À l’époque, l’Église n’est pas la seule à astreindre ses représentants à cet état. Un cœur peut-il s’empêcher d’aimer ? Quand le lieutenant Mathurin Le Mordant croise la ravissante Josette Guïon, un sortilège prend leur cœur dans des mailles dont il est malaisé de se libérer. Mais « la servitude et la grandeur militaires », dirait Vigny, ont de ces exigences, dont on s’affranchit au risque d’affronter le peloton d’exécution. Vivre un amour en silence est peut-être un supplice encore plus grand. L’esprit du temps contraignait à ce renoncement pour sauvegarder sa dignité au sein d’un monde assujetti à la fatalité. Cette mystique, à laquelle s’est opposé Vigny, découle d’une religion de l’honneur qui réprouve tous les dissidents prêts à perdre leurs privilèges comme celui de porter une épée s’ils ne sont pas condamnés à la mort.
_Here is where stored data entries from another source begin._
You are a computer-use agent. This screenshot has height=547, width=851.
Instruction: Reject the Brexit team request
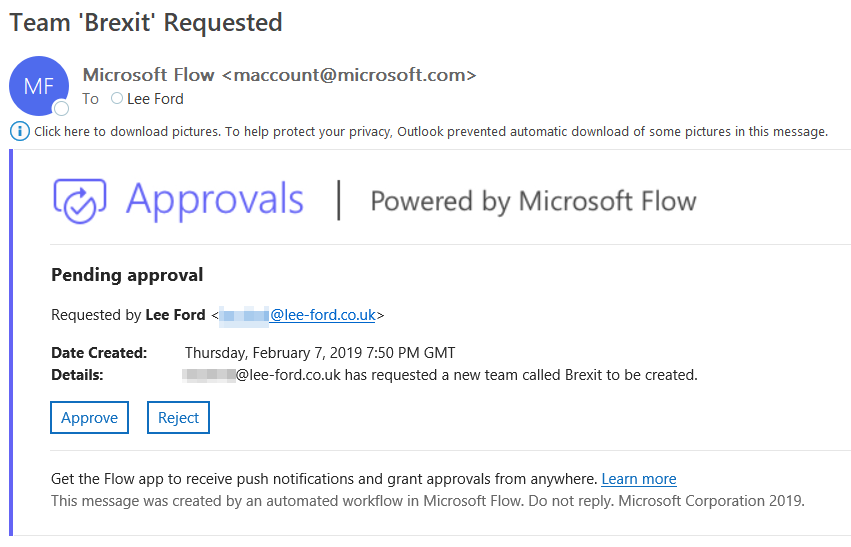pyautogui.click(x=179, y=417)
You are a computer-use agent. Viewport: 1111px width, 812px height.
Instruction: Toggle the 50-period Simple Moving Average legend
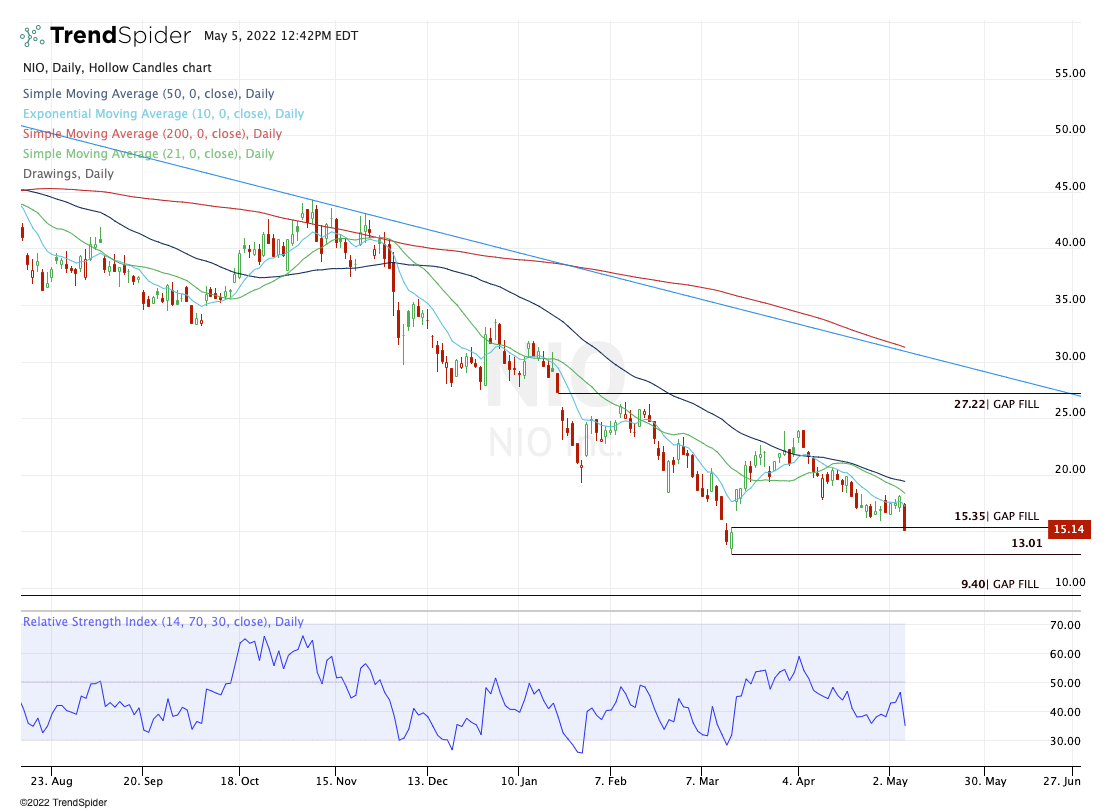pyautogui.click(x=148, y=94)
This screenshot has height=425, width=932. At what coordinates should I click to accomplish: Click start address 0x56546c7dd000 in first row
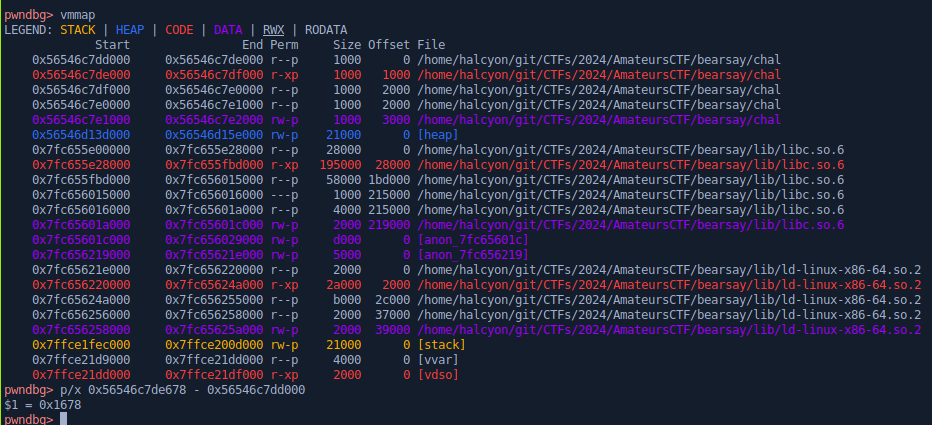(81, 60)
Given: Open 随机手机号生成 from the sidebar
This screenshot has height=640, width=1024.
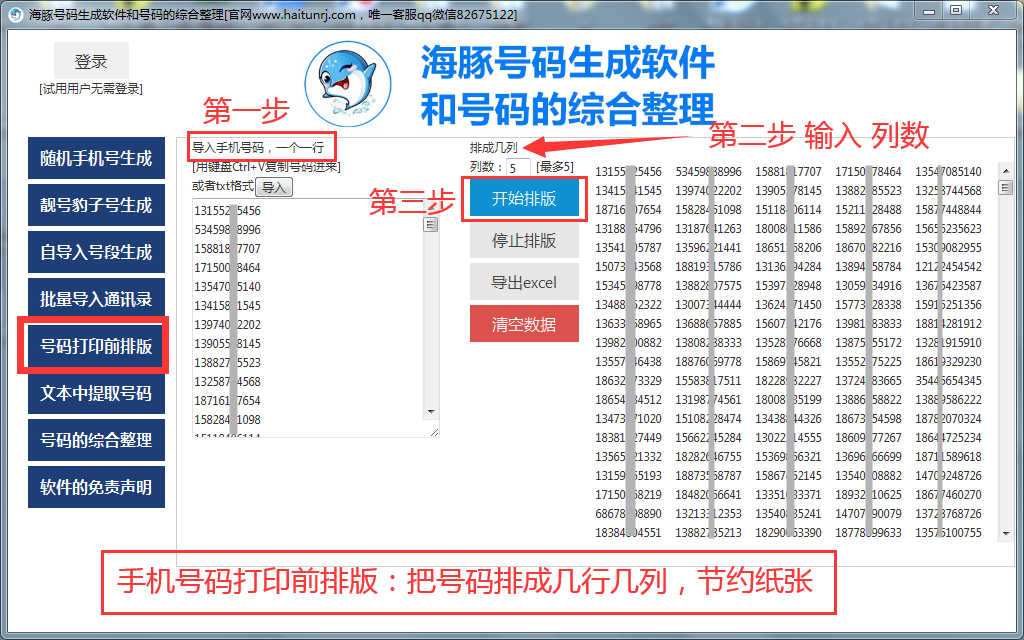Looking at the screenshot, I should click(x=96, y=158).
La trame enserre assez habilement tous ces torons autour du siège de la forteresse de Louisbourg, incapable de riposter à un adversaire muni d’un arsenal impressionnant afin de s’emparer de ce site stratégique, qui donne accès à l’Amérique française. Le roman de Daniel Marchildon est fort intéressant, bien ficelé et bien documenté. Mais il reste que ça ressemble plutôt à un CQFD. L’auteur a tenté de tout emmailloter avec cette œuvre en négligeant de peaufiner davantage les rapports humains et le quotidien. Il aurait fallu réduire le nombre de personnages au profit d’un éclairage plus pertinent sur la mentalité du 18e siècle. Mais c’est quand même pas mal. Et c’est tout un vaste public qui pourra profiter d’une lecture de ce pan méconnu de l’Histoire du Canada.